Por que na ficção os mestres se expressam por enigmas? Quando Harry Potter está com a vida a prêmio, o prof. Dumbledore em vez de dizer o que ele tem que fazer, lança uma charada que deve ser decifrada em meio às correrias. Mas por que não ajudar os meninos, não vê o velho mestre que a situação está preta?
Só que o enigma é o encanto da aventura! Decifrar a frase misteriosa faz com que eles cresçam com a missão. Tornados detetives acabam entendendo no que estão metidos e seu papel na trama. Do contrário, seriam como soldados no front, a quem cabem estreitos heroísmos. Hoje não admiramos a alienação, a obediência; o engajamento deve ser ativo, original, inteligente.

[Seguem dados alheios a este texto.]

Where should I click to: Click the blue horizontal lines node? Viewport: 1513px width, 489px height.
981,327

Cada um de nós é, de certa forma, portador de um enigma. Afinal, não teríamos vindo ao mundo à toa. Carecemos imaginar uma sofisticada engrenagem da qual supomos ser peça imprescindível. Esse é o raciocínio do menino Hugo, protagonista do filme “A invenção de Hugo Cabret” de Scorsese. Somos parte de um mecanismo, pensa ele, cada um tem utilidade peculiar. Cabe-nos desvendar o mistério de seu funcionamento, consertar seus estragos.

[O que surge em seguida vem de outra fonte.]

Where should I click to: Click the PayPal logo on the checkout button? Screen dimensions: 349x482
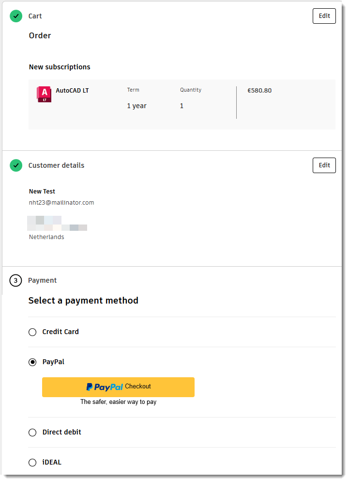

Ele é aprendiz de relojoeiro, trabalhava com o pai nesse ofício até a morte trágica deste. Ambos dedicavam-se ao conserto de uma espécie de boneco robot, que havia sido encontrado abandonado. Hugo, que já havia perdido a mãe, torna-se órfão e é levado por um tio imprestável a habitar os corredores internos, as entranhas, da estação de trem, onde fazia a manutenção dos relógios. Abandonado ali, vivia clandestino, tendo por companhia apenas o boneco estragado. Se descoberto, seria colocado num orfanato, mas preservava sua liberdade para viver consagrado à tarefa de completar a obra do pai. Estava convicto de que esse boneco, ao funcionar, revelaria alguma mensagem paterna, dando um sentido à perda e à sua vida. Enquanto esgueira-se e realiza pequenos roubos, principalmente das peças necessárias para refazer o robô, seu destino se cruza com o de um velho senhor que se torna parte da charada.

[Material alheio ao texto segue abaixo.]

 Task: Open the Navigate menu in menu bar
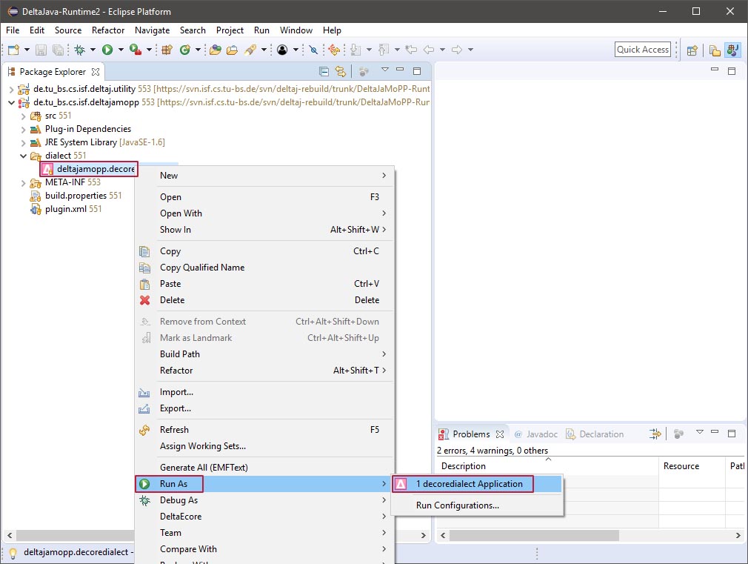152,30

A descoberta final de Hugo é surpreendente: mais que fatos, verdades, há sonhos que são sempre enigmáticos. A herança que recebemos é composta das fantasias dos que nos precederam. Crescer é terminar e recriar o boneco que os pais sonharam. Apesar do valor que nossos ancestrais possam ter provado, seu maior legado foram seus devaneios. Por isso o filme é uma homenagem aos fundadores do cinema, aos artistas, trabalhadores da fantasia. Somos, afinal, uma engrenagem da incansável máquina de sonhos dos homens. Espero que imprescindível.
Incrível , me admiro com a magia dos enigmas , ainda mais no meio do cinema, filmes verdadeiros.. como este. Muito bem feito este artigo , expôs o que acredito que todos que assistiram esse filme de coração perceberam, mas não colocaram em palavras , e você fez essa resenha incrível com todo o seu conhecimento e o enigma oferecido pelo filme. Parabéns e obrigada pelo belo artigo!